Hypocaloric high-protein diet improves fatty liver and hypertriglyceridemia in sucrose-fed obese rats via two pathways

Uebanso T, Taketani Y, Fukaya M, Sato K, Takei Y, Sato T, Sawada N, Amo K, Harada N, Arai H, Yamamoto H, Takeda E. Hypocaloric high-protein diet improves fatty liver and hypertriglyceridemia in sucrose-fed obese rats via two pathways. Am J Physiol Endocrinol Metab 297: E76-E84, 2009. First published May 12, 2009; doi: 10.1152/ajpendo.00014.2009.-The mechanism by which replacement of some dietary carbohydrates with protein during weight loss favors lipid metabolism remains obscure.
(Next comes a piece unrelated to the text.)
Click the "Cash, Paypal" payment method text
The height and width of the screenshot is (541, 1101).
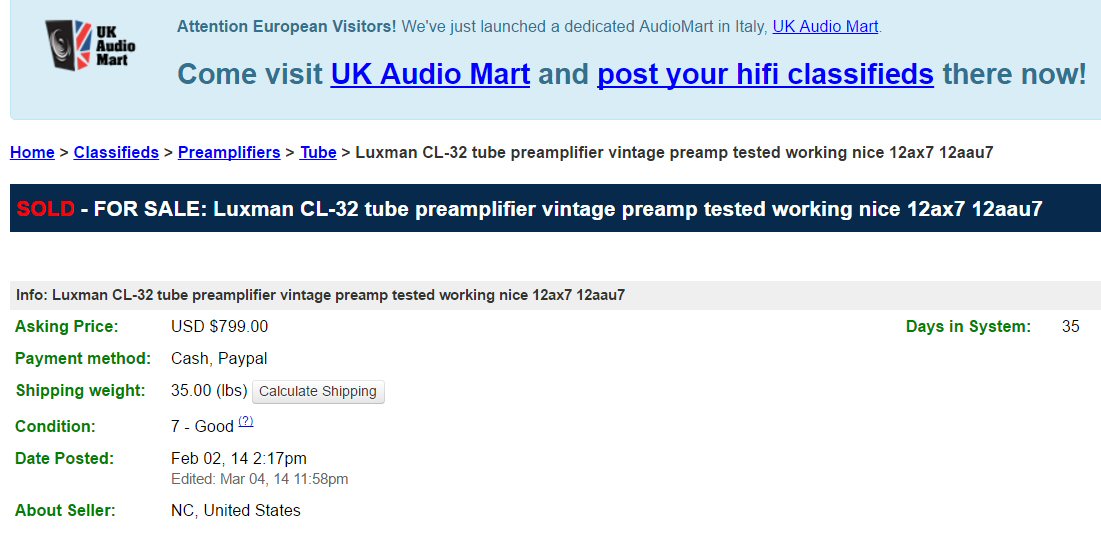click(x=219, y=359)

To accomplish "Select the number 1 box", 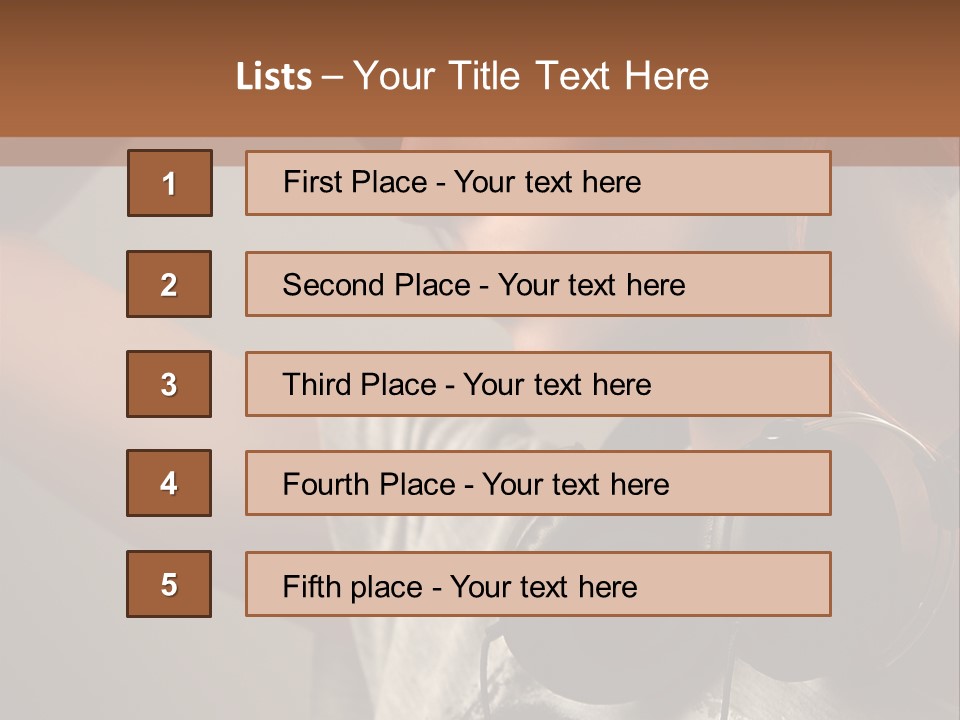I will (x=169, y=183).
In this study, we investigated the effect of an energy-restricted, high-protein/low-carbohydrate diet on lipid metabolism in obese rats. High-sucrose-induced obese rats were assigned randomly to one of two energy-restricted dietary interventions: a carbohydrate-based control diet ( CD) or a high-protein diet (HPD). Lean rats of the same age were assigned as normal control. There was significantly greater improvement in fatty liver and hypertriglyceridemia with the HPD diet relative to the CD diet. Expression of genes regulated by fibroblast growth factor-21 (FGF21) and involved in liver lipolysis and lipid utilitization, such as lipase and acyl-CoA oxidase, increased in obese rats fed the HPD. Furthermore, there was an inverse correlation between levels of FGF21 gene expression ( regulated by glucagon/insulin balance) and increased triglyceride concentrations in liver from obese rats. Expression of hepatic stearoyl-CoA desaturase-1 (SCD1), regulated primarily by the dietary carbohydrate, was also markedly reduced in the HPD group ( similar to plasma triglyceride levels in fasting animals) relative to the CD group. In conclusion, a hypocaloric high-protein diet improves fatty liver and hypertriglyceridemia effectively relative to a carbohydrate diet. The two cellular pathways at work behind these benefits include stimulation of hepatic lipolysis and lipid utilization mediated by FGF21 and reduction of hepatic VLDL-TG production by SCD1 regulation.